Testo estratto:
******************************

Prima ho pensato a te com'eri: ai toni flessuosi della tua voce, a cosa mi raccontavano le tue mani, alle risate dei tuoi occhi. Poi per noia e per divertimento ho pensato a te a come saresti stato e i tuoi gesti mancanti sono diventati presenze. E allora ti ho visto prendere un caffé al bar, fare benzina, parlare coi clienti. Ho immaginato nuove conversazioni, nuovi abiti, nuovi finali. All'improvviso tutto si è mischiato: il vero ha perso valore, il falso l'ha guadagnato. Le risate sono diventate lacrime, gli abbracci schiaffi; la presenza ha scandito nuovamente l'assenza. Intontita e in contemplazione di un film mai proiettato ho capito che qualunque cosa fosse stato allora, oggi io sarei sempre qui e tu là. Pensieri di una nuova anziana signora seduta su una vecchia poltrona in attesa di contemplare il cielo di domani.

mercoledì 10 ottobre 2012

io ti ritrovo
ombra solitaria in terra umida
di spalle
come allora
muto come sempre.
solo il vento tra i capelli
mi dice che tu sei vivo
come la terra
che ti ama i piedi
l'erba che accarezza le tue caviglie.

******************************

Sezione dati:
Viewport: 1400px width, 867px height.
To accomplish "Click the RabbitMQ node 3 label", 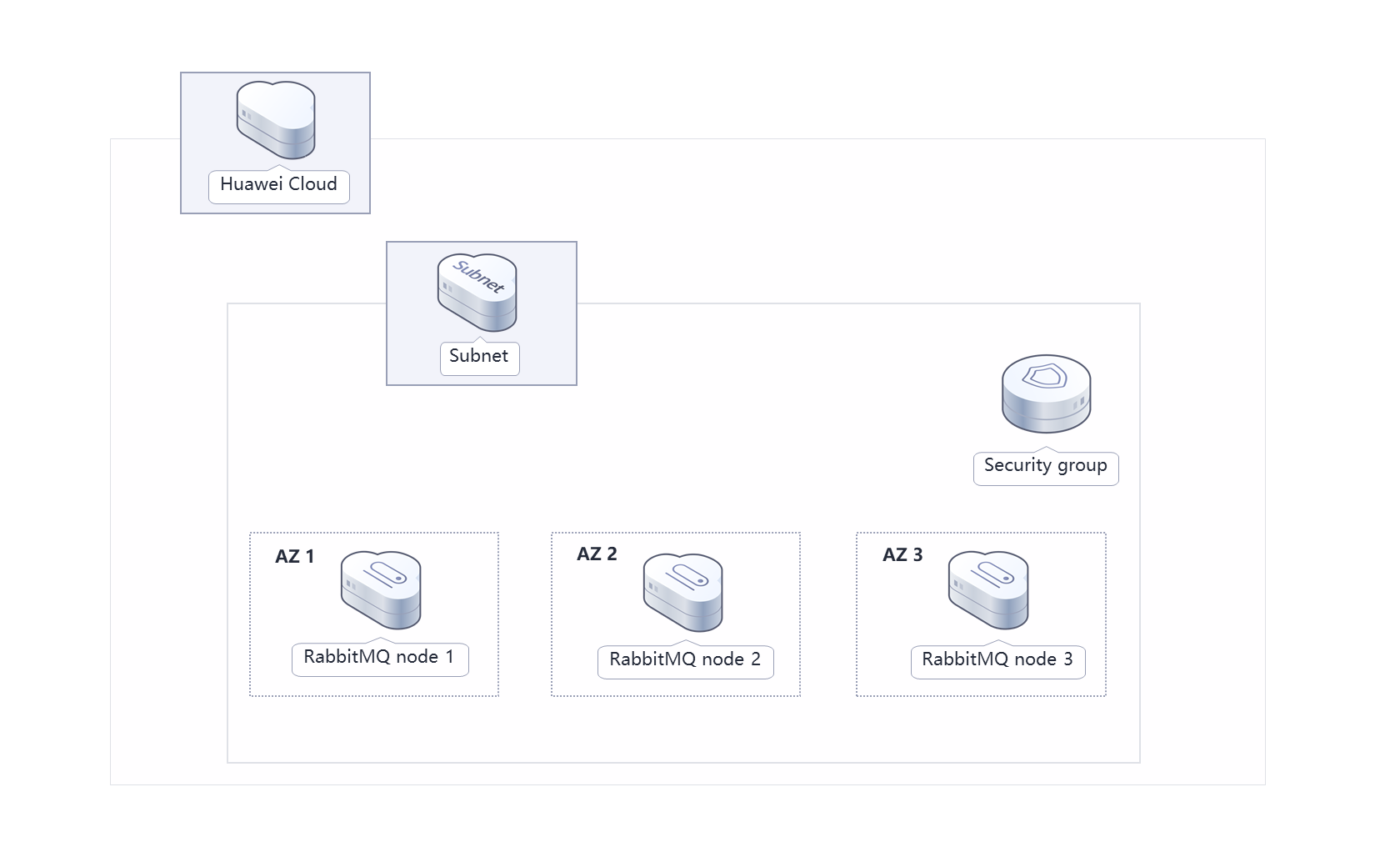I will click(x=998, y=659).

******************************

Riprendi il testo estratto sul ricordo di una persona lontana e continualo dopo il suo ultimo verso.

ti ritrovo ora
come allora
di spalle e muto.
non per me.

domenica 7 ottobre 2012

ALLUCINAZIONI

Sono anni che lo conosco, cinque. Mai visto. Parliamo da cinque anni, scriviamo da cinque anni. Tre anni fa per la prima volta ho sentito la sua voce; che sento più spesso adesso, con toni sempre nuovi. Lui mi parla. Io parlo a lui. Lui sa della mia vita. Io della sua. Ha un biglietto del treno per me andata-ritorno in giornata; mi viene a prendere in stazione e mi porta nel suo ufficio: nel suo. Sarò seduta su una sedia durante il suo orario di lavoro; zitta. Gli preparerò il caffé, se lo vorrà, andrò a prendergli da mangiare se ne avrà bisogno. Tutto è diverso. Posso vestirmi come mi pare, ha detto. ancora non so che tempo fa. Ci si arriva in ascensore al suo ufficio, la mia sedia è lì dove doveva essere, comoda, dice lui. Lui non mi parla più: le parole le abbiamo dette tutte, le conosciamo, ne sentiamo l'odore da lontano. E la sedia non è comoda dopo un po', e io non posso muovermi; rami di corteccia cerebrale, la sua, mi avvolgono e segano polsi e caviglie. Sono libera, dice, posso andare in bagno, dice, se ne ho bisogno; vado. Cammino, ma è quasi ora: sento la gente che si prepara, le sedie che si muovono, porte che si aprono e chiudono. Il bagno è pulito. Quando torno lui non c'è, io devo aspettarlo, ha detto, seduta sempre, lì. E' un'allucinazione, una bolla di sapone, una striscia di moebius ed io vado. In stazione, di nuovo.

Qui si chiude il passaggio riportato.